Iron is better absorbed when taken on an empty stomach (after eating, absorption decreases by 40-50%). Iron is absorbed when taken before food 10% (also depends on the degree of anemia) and when taken after food is absorbed only 1%. But G-I disorders are more pronounced when taken on an empty stomach. Preferring the reduction of G-I mucosa irritation (thus, the well-being of the patient) over the reduction of iron absorption, it is advised for the patient to take the iron tablets in the middle or immediately after meals.

Fe2+ irritates the G-I mucosa more. Other side effects besides gastric intolerance (nausea, vomiting, pain, or gastric discomfort) are diarrhea, constipation, abdominal pain or discomfort, and in some cases allergic reactions up to anaphylaxis.
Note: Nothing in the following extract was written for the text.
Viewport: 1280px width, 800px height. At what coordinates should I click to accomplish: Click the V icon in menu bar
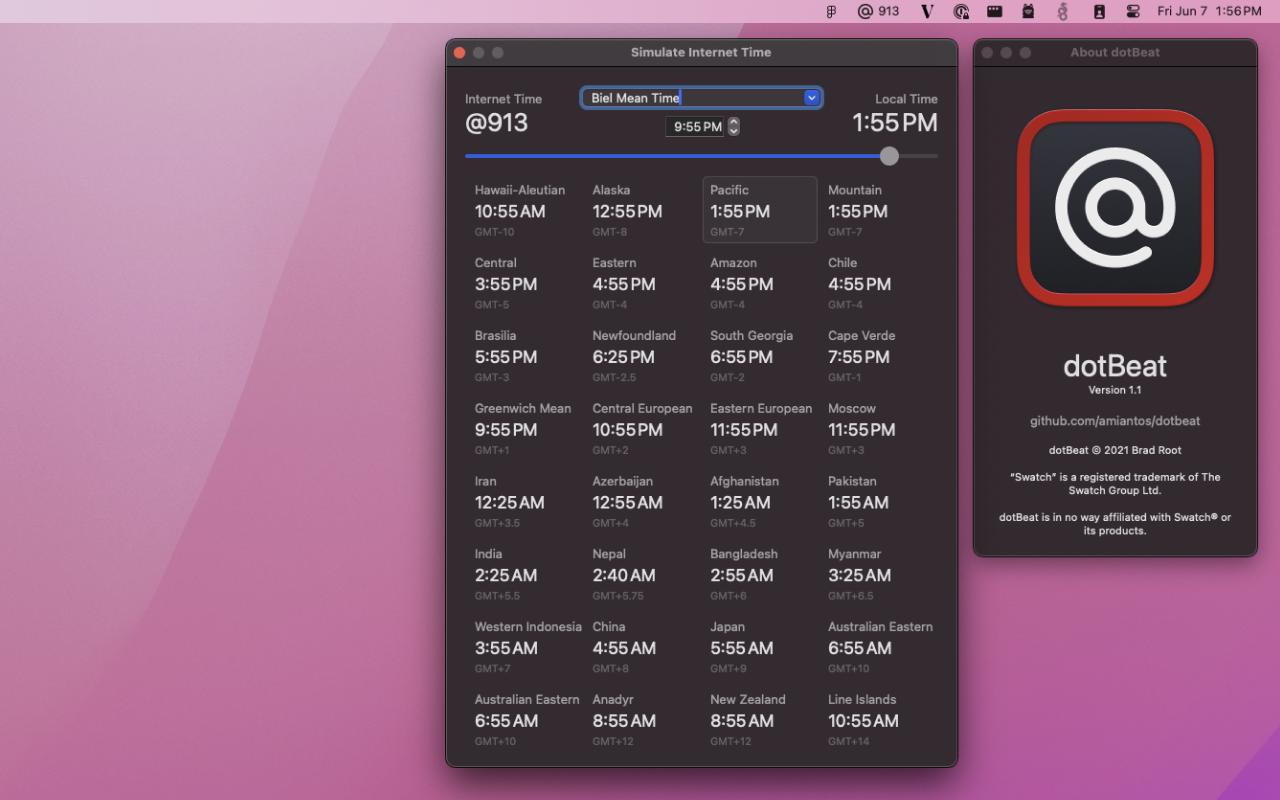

From the treatment with iron preparations (Retafer and Heferol), many patients complain about increased BP and headaches.
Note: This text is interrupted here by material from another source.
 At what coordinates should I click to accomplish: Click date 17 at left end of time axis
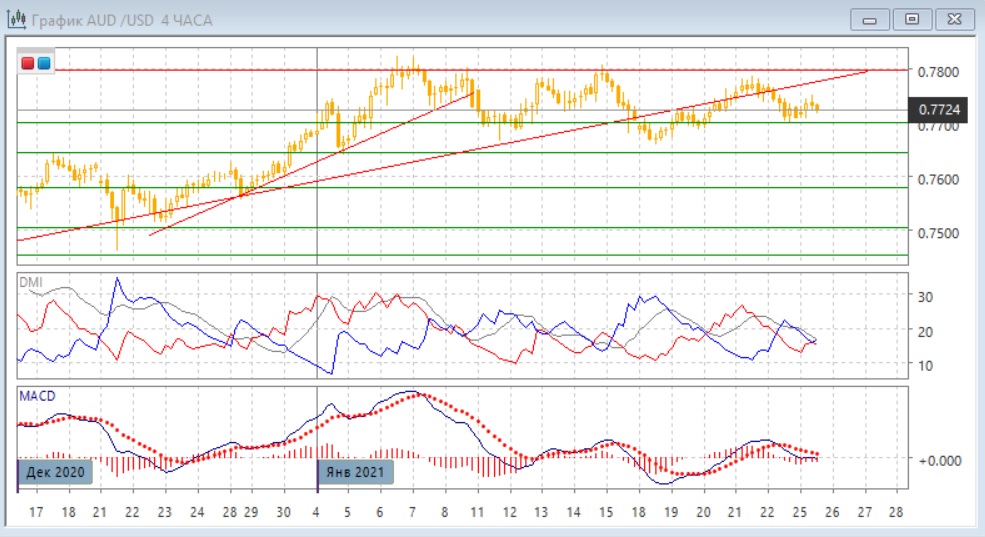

Patients are advised to minimize (minimize) the risk of these effects as much as possible. To facilitate passage through the stomach (or from the stomach to the duodenum) and thus to reduce the potential for esophageal (gastric) irritation, Retafer tablets should be swallowed whole (not kept in the mouth or crushed) with a full glass of water, while the patient stands in an upright or sitting position. The patient should not lie down for 60 minutes after taking the preparation. Capsules and trivalent iron with heme-like complexes can be taken.

Side effects. Allergy from orally taken iron is rare. However, intolerance to orally taken iron is common. The most common side effects are irritation of the G-I mucosa, nausea, vomiting, diarrhea, sometimes constipation, dark-colored feces (careful, dark color of feces comes not only from treatment but also from foods containing iron, upper G-I tract bleeding, swallowed blood from nosebleeds).

To minimize them, some strategies are used:

Treatment with Fe preparations continues for a minimum of three months (6 weeks to eliminate signs and 6 weeks to replenish stores). At least three months, especially when we do not do ferritinemia before and after treatment. Treatment may continue longer if the cause is not eliminated. If iron stores are not replenished, anemia may recur. Replenishment of stores is assessed by the normalization of ferritinemia. Treatment plans for patients with iron-deficiency anemia should include sufficient iron to replenish tissue stores.

If you want to replenish the stores e.g., normal Hb and low ferritin, iron will be given for 6 weeks (1-2 months).

As in the treatment of AF with parenteral iron preparations and with blood transfusions, ferritinemia will not increase (thus, iron reserves at the beginning), but initially AF will be corrected and then iron stores will be replenished. So, with the first doses, there is no way to increase ferritinemia.

Feces will be black to green from Fe. Do not chew the iron preparation tablet as it will cause staining of the teeth.

Capsules give the opportunity for iron not to stay in the mouth, thus to stain the teeth, reduce the irritation of the G-I mucosa, but reduce iron absorption.

For children, Fe solutions are used and doses vary depending on its content and the child's weight. Usually, 1.5-3 mg/kg/day of elemental iron divided into 2-3 intakes is preferred. Still, a gradual increase to the full dose after a few days is preferred again.